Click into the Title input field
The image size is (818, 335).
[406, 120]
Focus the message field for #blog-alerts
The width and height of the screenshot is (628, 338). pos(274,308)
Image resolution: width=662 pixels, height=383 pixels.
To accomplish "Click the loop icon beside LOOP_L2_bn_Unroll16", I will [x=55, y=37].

# # # # #

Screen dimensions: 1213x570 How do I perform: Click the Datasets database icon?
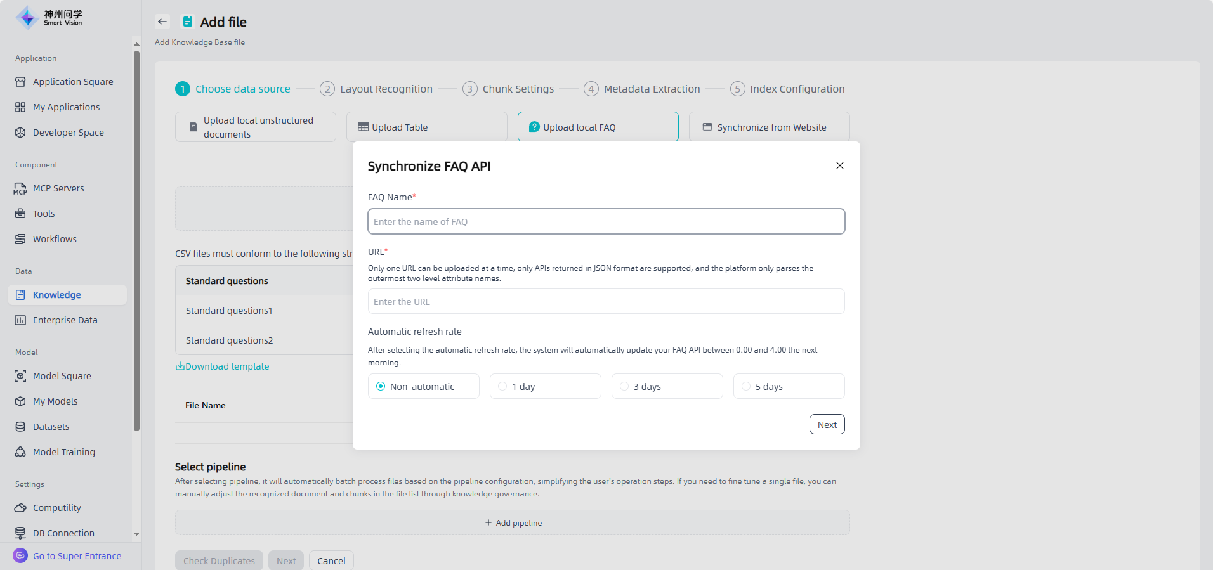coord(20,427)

# # # # #

ACTION ITEM
Transcribe the records above exactly, beginning at the line that contains "Click into the Title input field" and ending with the line that contains "Image resolution: width=662", both included, and nothing else.

THE ANSWER
Click into the Title input field
The image size is (818, 335).
[406, 120]
Focus the message field for #blog-alerts
The width and height of the screenshot is (628, 338). pos(274,308)
Image resolution: width=662 pixels, height=383 pixels.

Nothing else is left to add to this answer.